▶ **What is being asked**: Tally the lines below that contain the word "Expand", and give only that number.

Stored items:
:::

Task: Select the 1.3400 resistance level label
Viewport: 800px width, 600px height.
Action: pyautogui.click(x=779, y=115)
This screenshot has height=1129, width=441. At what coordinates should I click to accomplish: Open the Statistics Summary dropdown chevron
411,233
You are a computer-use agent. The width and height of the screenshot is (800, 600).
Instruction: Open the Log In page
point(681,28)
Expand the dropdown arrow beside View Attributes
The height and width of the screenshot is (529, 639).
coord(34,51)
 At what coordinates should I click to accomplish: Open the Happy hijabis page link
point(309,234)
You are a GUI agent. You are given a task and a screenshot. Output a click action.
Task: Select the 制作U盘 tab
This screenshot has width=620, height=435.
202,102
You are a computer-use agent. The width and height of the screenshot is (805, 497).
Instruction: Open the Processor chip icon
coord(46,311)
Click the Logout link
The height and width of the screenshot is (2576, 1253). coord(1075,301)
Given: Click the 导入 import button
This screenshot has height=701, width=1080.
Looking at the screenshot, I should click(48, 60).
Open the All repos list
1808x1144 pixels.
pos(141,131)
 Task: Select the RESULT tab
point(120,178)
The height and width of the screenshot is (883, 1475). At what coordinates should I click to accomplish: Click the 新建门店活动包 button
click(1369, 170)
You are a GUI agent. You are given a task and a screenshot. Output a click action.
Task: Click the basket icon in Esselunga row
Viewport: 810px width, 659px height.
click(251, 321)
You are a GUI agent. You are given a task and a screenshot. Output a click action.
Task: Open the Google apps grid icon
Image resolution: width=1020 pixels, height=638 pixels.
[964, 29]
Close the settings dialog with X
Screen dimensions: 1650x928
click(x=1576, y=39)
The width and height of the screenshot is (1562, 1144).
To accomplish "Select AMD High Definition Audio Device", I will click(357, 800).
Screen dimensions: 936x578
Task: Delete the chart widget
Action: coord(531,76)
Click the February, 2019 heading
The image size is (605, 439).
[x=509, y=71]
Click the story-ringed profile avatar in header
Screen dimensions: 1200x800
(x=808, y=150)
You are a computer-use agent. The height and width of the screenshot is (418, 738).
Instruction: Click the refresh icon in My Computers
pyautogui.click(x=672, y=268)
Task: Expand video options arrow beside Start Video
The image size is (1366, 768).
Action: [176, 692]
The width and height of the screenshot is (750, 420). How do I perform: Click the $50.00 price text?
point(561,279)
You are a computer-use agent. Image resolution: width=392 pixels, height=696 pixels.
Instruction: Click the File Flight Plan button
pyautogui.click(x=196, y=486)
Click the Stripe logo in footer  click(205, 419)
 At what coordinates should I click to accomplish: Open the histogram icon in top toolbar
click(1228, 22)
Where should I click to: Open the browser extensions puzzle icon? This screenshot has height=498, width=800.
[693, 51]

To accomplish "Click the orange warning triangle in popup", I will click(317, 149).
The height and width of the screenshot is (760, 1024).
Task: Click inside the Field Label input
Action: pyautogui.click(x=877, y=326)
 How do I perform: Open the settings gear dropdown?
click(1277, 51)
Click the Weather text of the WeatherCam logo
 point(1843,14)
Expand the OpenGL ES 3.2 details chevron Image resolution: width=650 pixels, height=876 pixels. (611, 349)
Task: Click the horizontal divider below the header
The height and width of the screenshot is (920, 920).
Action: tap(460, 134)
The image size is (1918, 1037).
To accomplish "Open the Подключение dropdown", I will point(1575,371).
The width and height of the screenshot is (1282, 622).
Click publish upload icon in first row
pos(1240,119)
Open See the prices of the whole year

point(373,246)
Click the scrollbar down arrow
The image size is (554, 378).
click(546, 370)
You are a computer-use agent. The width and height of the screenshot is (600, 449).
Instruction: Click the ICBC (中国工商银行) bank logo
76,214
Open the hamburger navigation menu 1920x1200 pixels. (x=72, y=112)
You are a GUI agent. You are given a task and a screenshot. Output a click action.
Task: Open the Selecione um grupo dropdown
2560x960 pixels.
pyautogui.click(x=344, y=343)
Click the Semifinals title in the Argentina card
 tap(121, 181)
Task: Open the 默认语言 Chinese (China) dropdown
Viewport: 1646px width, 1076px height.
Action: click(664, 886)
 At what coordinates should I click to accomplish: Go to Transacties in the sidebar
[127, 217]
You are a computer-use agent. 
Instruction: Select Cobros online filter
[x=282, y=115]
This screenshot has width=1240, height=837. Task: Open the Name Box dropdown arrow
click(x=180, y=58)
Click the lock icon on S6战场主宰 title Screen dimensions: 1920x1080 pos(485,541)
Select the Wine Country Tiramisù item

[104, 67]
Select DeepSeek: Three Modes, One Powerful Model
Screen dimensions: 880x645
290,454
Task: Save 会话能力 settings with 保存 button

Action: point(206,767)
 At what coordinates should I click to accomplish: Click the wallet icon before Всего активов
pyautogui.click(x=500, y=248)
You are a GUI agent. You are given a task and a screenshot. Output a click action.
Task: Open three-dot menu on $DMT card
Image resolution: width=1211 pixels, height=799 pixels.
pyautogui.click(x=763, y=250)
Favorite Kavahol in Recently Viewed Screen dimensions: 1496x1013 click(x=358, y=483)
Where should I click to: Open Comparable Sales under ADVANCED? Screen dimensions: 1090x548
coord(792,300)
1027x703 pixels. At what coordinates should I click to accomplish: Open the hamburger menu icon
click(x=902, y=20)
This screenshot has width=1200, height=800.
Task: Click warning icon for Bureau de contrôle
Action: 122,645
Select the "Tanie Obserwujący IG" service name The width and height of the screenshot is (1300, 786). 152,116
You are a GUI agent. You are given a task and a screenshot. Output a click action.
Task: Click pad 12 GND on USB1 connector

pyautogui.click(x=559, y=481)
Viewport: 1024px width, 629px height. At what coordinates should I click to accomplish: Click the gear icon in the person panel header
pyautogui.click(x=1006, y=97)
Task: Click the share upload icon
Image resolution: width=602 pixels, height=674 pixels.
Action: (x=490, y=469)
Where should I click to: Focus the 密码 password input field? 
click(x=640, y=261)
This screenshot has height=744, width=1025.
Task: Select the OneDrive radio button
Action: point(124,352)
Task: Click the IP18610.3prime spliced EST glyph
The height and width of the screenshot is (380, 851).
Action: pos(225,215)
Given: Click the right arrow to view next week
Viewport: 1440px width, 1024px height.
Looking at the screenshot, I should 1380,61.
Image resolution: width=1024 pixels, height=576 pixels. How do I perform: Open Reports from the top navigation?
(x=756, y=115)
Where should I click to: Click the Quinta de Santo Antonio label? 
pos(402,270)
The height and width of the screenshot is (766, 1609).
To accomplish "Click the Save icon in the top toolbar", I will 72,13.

:::

▶ **Solution for this exercise**: 3